I will say that the book is obviously a bit dated. It was published in 1997 and it shows. It was also written primarily for pastors and elders (terms used synonymously throughout the book… so if you are uncomfortable with that sort of think you may want to pass… or just change your position). The main idea of the book is that good pastors are good shepherds, and good shepherds are recognizable because they smell like sheep. They smell like sheep because they are always with their sheep. From that main idea you can tell the book works out a relational, mentorship type leadership model that is build around the shepherding model demonstrated by Jesus in the New Testament.

Anderson divides the book into two major sections. The first section addresses what sort of things good shepherds do and the second section addresses what type of people good shepherds are. The book is extremely practical in nature and is very helpful and encouraging. It was a challenge to me personally. Relational leadership on Jesus’ level is difficult in the technical age that we live in. We can be “connected” in so many different ways without ever REALLY being connected to someone in the culture we live in. Anderson challenged my understanding of pastoral leadership and I think he will yours as well.

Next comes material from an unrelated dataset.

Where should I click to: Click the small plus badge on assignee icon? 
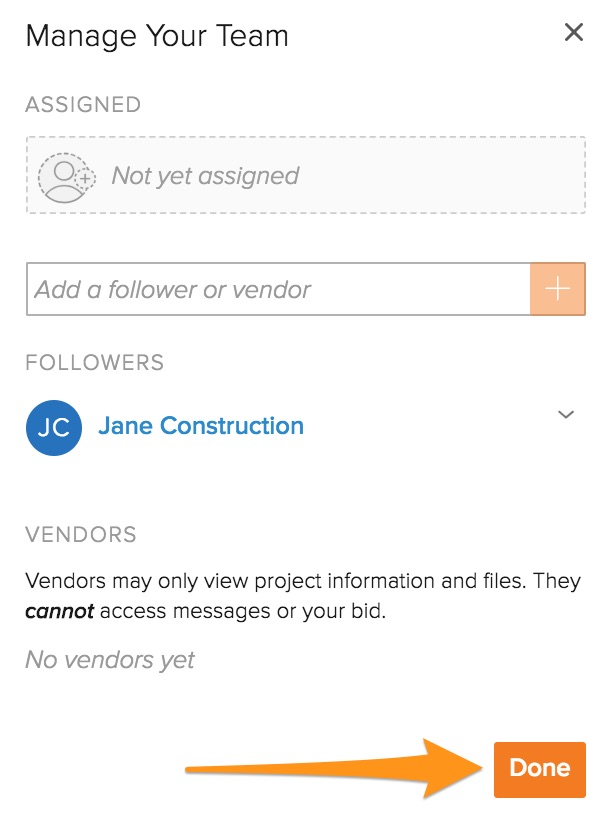point(87,179)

Prayer: How Praying Together Shapes the Church by John Onwuchekwa (2018)


Onwuchekwa… I find myself just saying that name throughout the day. It really has a great ring to it. I have a friend and leader at our church who keeps me up with all the latest installments of the 9Marks books and for that I am grateful. I have yet to run into one that I have not found enjoyable and useful.

For those of you who are not familiar, 9Marks is a series of resources put out by Capitol Hill Baptist Church in Washington, D.C. and their pastor, Mark Dever. Dever wrote the original book, “Nine Marks to a Healthy Church,” in which he outlined the nine marks that he believed were essential to having a healthy biblical church as defined by the New Testament. Dever now has a team of pastors and authors who publish new books and material regularly that expand upon that original idea.

This latest installment by John Onwucheckwa (say it again) is a really great addition. Onwucheckwa is actually a pastor in Atlanta and serves as a council member for The Gospel Coalition. What is so interesting about this book is that it is not about personal prayer. It is about corporate, or church prayer. The reason that is so interesting is that there is so little out there that is like this. There are plenty of resources out there giving instruction about how to improve your personal prayer life. But there is SO little available on the importance of praying IN THE CHURCH. There is so little on HOW to pray in the church and on WHY we pray in church and on how those prayers shape everything else we do in the church. So this book really is a unique resource for all Christians. And at only 127 pages it isn’t a huge commitment either. So why not give it a try?

Get Out of the Zone.


I will admit it, I am SO much more comfortable reading The Mortification of Sin by John Owen or The Nature and Attributes of God by A.W. Pink or Biblical Theology by Geerhardus Vos, and you should read those books. You should. You really, really should. But we should all also read books that are outside of our norm. We should read books that bring us out of our comfort zones. What is your comfort zone? Is it history? Is it devotional? Christian living? Fiction? Harry Potter? Reader’s Digest? Whatever it may be, go find yourself a book that is outside of your comfort zone and get it. Read it. Enjoy it. It is good to get out of our zone some times.

What’s Next?

I just began reading Redemption Accomplished and Applied by John Murray and Six Ways the Old Testament Still Speaks Today: An Interactive Guide by Alec Motyer. Obviously I am getting back into my comfort zone. Hopefully you will pick up one of the books above and enjoy them. Or this will encourage you to pick up a book outside of your comfort zone. Maybe you will explore a book that you never imagined you would explore before. Go ahead, try it.